_Extracted material:_
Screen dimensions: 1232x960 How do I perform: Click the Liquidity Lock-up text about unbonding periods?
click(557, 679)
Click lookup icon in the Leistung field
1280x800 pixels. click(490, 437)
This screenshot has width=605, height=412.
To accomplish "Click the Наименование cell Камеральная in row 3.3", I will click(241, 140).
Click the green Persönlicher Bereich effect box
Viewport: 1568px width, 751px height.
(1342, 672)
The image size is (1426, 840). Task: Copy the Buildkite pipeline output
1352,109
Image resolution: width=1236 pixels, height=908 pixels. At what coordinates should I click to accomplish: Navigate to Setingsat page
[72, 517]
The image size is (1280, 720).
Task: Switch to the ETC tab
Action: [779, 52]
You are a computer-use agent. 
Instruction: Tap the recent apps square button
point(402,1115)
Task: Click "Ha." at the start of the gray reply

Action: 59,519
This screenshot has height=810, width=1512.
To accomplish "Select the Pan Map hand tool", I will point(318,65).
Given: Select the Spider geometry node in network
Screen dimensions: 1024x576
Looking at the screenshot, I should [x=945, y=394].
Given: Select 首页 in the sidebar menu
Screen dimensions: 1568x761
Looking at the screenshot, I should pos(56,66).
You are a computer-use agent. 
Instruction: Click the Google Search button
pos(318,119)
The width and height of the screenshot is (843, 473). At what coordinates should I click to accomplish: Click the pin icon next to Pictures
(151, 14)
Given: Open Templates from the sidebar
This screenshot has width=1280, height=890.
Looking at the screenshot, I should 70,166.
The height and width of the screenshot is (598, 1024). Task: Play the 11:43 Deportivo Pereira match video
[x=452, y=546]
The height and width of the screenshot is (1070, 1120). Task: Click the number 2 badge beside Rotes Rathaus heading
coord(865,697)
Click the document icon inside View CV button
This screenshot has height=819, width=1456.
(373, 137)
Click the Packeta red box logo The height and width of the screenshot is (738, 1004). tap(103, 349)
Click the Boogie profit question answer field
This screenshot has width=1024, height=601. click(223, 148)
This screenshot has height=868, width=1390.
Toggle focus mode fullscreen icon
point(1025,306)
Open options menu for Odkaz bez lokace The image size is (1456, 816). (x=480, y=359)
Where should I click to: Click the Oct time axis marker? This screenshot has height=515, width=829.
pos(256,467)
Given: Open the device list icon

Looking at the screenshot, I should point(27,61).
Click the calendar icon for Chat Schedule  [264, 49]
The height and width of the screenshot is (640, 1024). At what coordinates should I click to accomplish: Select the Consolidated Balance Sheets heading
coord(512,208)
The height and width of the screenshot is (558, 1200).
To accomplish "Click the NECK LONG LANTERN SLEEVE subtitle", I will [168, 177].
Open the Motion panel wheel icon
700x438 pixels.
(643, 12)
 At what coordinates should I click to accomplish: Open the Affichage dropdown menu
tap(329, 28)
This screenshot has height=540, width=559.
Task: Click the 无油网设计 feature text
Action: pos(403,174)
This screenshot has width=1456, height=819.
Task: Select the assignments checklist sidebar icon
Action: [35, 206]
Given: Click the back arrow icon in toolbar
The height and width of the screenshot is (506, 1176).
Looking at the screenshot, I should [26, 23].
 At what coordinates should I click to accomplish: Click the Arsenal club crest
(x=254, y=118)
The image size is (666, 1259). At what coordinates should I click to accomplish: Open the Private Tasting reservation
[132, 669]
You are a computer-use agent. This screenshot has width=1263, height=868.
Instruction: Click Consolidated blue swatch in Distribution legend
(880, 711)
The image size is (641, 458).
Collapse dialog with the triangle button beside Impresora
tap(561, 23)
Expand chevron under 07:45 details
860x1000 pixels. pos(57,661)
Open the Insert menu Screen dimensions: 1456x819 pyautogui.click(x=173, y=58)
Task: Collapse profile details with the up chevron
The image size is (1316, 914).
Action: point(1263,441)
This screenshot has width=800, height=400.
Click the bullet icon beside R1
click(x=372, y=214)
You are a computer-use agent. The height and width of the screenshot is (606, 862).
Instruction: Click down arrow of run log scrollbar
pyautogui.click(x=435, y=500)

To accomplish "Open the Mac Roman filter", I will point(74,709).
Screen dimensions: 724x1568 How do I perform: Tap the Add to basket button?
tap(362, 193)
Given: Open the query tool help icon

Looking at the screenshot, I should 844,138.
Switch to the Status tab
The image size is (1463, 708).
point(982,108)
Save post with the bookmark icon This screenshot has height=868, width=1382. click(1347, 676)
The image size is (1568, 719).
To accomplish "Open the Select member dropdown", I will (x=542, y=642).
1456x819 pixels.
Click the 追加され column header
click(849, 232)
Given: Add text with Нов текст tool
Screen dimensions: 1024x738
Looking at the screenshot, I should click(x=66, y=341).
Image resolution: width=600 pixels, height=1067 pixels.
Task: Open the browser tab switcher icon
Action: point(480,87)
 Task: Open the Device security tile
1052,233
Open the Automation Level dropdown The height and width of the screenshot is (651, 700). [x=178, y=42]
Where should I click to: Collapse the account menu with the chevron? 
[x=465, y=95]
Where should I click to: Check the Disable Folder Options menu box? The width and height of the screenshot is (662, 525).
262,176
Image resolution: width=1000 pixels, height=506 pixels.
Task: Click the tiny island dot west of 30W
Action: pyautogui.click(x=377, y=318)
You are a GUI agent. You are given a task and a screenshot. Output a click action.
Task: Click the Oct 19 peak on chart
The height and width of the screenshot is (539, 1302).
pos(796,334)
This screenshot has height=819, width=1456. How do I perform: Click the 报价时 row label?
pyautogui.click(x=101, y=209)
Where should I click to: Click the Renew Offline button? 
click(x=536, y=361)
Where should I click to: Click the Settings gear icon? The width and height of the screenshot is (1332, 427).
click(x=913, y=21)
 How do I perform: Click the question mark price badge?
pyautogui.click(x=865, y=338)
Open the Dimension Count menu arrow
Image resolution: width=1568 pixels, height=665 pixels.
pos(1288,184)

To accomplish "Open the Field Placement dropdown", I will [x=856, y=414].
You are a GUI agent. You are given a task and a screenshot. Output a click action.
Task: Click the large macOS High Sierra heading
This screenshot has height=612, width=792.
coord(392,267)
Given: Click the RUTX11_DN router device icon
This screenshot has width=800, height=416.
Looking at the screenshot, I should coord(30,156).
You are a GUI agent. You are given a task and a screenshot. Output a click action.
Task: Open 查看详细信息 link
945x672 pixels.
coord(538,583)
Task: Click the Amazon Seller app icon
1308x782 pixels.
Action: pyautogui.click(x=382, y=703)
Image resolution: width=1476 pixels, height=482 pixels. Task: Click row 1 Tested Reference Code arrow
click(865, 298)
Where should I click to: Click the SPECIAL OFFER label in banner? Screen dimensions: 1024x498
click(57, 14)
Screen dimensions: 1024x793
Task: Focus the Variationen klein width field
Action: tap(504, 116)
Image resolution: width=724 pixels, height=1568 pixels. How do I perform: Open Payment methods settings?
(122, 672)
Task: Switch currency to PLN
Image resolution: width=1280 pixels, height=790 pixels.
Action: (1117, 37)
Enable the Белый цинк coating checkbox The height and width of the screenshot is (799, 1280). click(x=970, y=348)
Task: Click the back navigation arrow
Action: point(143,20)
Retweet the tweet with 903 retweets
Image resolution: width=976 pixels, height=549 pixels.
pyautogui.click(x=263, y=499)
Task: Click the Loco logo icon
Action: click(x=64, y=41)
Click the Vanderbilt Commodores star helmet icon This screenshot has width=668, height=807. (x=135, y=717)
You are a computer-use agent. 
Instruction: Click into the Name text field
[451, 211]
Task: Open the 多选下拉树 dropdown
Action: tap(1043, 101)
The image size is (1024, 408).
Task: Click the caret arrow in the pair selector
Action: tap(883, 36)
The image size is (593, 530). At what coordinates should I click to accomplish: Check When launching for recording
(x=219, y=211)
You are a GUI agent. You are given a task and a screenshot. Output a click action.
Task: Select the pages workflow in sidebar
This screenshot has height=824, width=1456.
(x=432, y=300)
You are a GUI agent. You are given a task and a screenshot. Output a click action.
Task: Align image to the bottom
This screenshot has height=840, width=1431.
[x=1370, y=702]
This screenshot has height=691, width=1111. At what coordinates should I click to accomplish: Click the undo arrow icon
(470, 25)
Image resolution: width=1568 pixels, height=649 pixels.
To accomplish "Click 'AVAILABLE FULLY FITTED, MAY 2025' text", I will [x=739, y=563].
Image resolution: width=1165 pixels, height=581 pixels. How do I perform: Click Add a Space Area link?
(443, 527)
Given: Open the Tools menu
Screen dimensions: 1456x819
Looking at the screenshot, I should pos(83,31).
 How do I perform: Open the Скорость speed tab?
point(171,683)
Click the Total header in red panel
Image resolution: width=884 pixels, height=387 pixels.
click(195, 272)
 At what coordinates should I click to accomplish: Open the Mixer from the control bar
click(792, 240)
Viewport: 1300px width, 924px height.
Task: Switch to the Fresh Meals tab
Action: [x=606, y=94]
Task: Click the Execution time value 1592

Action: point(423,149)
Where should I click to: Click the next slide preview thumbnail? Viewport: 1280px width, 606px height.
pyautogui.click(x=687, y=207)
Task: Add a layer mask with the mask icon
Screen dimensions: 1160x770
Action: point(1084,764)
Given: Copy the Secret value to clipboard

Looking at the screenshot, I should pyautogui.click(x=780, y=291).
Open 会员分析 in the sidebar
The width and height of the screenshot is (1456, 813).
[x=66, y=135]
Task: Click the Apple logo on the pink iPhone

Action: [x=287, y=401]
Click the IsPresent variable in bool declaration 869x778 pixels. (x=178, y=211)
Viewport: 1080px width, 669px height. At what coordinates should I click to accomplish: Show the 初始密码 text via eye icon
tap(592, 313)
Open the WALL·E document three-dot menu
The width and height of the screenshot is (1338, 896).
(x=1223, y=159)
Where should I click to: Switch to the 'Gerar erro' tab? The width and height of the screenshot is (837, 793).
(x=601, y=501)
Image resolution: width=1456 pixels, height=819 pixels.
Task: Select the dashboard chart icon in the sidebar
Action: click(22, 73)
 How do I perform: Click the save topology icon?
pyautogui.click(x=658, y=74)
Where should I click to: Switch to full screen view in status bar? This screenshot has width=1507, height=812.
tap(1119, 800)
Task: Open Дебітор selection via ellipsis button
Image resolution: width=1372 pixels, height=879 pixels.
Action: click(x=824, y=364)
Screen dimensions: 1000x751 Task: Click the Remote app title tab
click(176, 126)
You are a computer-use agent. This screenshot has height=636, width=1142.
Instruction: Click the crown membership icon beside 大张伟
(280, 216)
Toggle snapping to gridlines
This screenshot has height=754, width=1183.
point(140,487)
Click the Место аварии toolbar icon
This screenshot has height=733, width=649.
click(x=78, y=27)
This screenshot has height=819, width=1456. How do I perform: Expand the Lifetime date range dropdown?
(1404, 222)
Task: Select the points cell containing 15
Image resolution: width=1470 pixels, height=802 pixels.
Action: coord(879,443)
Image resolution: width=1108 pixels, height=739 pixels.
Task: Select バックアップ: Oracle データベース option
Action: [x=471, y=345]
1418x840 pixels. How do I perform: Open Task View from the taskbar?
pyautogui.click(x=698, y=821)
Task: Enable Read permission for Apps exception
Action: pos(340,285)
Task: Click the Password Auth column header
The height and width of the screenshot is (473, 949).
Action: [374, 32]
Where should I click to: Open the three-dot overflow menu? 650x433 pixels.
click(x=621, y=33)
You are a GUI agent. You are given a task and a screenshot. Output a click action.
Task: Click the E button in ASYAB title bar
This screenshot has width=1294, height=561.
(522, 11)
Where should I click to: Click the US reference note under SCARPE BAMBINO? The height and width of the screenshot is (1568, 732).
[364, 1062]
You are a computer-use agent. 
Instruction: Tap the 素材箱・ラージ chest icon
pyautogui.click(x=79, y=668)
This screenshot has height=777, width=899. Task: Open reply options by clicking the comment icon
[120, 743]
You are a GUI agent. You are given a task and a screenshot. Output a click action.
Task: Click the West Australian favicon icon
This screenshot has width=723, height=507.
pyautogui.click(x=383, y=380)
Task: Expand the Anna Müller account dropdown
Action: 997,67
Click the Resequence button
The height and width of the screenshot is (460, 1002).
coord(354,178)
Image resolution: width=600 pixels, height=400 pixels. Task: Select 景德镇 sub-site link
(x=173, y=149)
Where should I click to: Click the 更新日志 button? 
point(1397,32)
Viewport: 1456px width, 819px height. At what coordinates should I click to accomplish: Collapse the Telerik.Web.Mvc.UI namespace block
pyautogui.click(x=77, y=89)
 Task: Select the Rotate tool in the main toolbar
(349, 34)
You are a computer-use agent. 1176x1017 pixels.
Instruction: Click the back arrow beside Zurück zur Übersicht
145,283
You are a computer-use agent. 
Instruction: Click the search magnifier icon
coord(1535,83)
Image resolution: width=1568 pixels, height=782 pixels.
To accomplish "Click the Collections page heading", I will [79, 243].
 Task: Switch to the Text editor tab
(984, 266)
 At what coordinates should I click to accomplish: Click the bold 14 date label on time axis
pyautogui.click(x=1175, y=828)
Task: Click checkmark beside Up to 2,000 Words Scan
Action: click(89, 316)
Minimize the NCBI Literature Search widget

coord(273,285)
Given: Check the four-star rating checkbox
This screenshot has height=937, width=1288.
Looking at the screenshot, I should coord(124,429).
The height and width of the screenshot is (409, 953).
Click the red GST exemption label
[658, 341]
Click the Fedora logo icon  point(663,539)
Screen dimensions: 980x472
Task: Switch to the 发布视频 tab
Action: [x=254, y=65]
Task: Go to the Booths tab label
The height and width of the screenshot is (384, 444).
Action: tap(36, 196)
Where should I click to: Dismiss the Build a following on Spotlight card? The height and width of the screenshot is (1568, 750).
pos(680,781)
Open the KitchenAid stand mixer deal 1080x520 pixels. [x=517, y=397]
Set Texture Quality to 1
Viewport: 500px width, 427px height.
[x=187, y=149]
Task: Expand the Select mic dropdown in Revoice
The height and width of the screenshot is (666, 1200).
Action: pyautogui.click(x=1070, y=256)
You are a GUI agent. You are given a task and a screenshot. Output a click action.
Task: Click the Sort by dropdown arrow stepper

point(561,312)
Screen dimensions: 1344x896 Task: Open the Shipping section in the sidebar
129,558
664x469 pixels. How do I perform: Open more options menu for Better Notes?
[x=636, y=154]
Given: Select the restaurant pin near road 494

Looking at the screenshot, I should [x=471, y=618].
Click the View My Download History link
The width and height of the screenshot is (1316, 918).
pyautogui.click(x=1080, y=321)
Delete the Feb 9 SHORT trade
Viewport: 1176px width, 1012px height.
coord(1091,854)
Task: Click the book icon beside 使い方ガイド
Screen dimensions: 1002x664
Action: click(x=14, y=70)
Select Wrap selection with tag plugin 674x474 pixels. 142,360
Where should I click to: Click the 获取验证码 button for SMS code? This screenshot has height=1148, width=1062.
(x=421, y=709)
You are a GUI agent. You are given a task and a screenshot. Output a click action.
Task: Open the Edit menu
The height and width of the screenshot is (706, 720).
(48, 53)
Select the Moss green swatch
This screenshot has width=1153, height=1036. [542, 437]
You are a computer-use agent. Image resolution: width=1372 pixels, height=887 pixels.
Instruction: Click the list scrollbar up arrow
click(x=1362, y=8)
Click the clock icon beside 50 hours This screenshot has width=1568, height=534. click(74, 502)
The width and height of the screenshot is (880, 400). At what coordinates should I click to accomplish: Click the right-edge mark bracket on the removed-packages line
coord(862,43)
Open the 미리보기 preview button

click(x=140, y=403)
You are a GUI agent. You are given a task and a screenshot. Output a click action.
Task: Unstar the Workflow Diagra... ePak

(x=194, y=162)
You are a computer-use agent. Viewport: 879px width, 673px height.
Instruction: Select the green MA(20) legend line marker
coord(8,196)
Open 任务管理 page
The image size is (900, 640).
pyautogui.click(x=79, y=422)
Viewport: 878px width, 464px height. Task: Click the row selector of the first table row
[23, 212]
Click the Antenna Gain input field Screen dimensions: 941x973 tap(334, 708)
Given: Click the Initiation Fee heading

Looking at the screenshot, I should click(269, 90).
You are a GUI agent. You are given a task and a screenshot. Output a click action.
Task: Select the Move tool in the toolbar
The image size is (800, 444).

_Problem details:_ Reproduce the part of the records that opens with the line containing "Image resolution: width=1568 pixels, height=649" and closes with the line containing "(x=1223, y=159)", swapping "Tools" for "Edit" and leaving everything else unchanged.

_Complete answer:_
Image resolution: width=1568 pixels, height=649 pixels.
To accomplish "Click 'AVAILABLE FULLY FITTED, MAY 2025' text", I will [x=739, y=563].
Image resolution: width=1165 pixels, height=581 pixels. How do I perform: Click Add a Space Area link?
(443, 527)
Given: Open the Edit menu
Screen dimensions: 1456x819
Looking at the screenshot, I should pos(83,31).
 How do I perform: Open the Скорость speed tab?
point(171,683)
Click the Total header in red panel
Image resolution: width=884 pixels, height=387 pixels.
click(195, 272)
 At what coordinates should I click to accomplish: Open the Mixer from the control bar
click(792, 240)
Viewport: 1300px width, 924px height.
Task: Switch to the Fresh Meals tab
Action: [x=606, y=94]
Task: Click the Execution time value 1592

Action: point(423,149)
Where should I click to: Click the next slide preview thumbnail? Viewport: 1280px width, 606px height.
pyautogui.click(x=687, y=207)
Task: Add a layer mask with the mask icon
Screen dimensions: 1160x770
Action: point(1084,764)
Given: Copy the Secret value to clipboard

Looking at the screenshot, I should pyautogui.click(x=780, y=291).
Open 会员分析 in the sidebar
The width and height of the screenshot is (1456, 813).
[x=66, y=135]
Task: Click the Apple logo on the pink iPhone

Action: [x=287, y=401]
Click the IsPresent variable in bool declaration 869x778 pixels. (x=178, y=211)
Viewport: 1080px width, 669px height. At what coordinates should I click to accomplish: Show the 初始密码 text via eye icon
tap(592, 313)
Open the WALL·E document three-dot menu
The width and height of the screenshot is (1338, 896).
(x=1223, y=159)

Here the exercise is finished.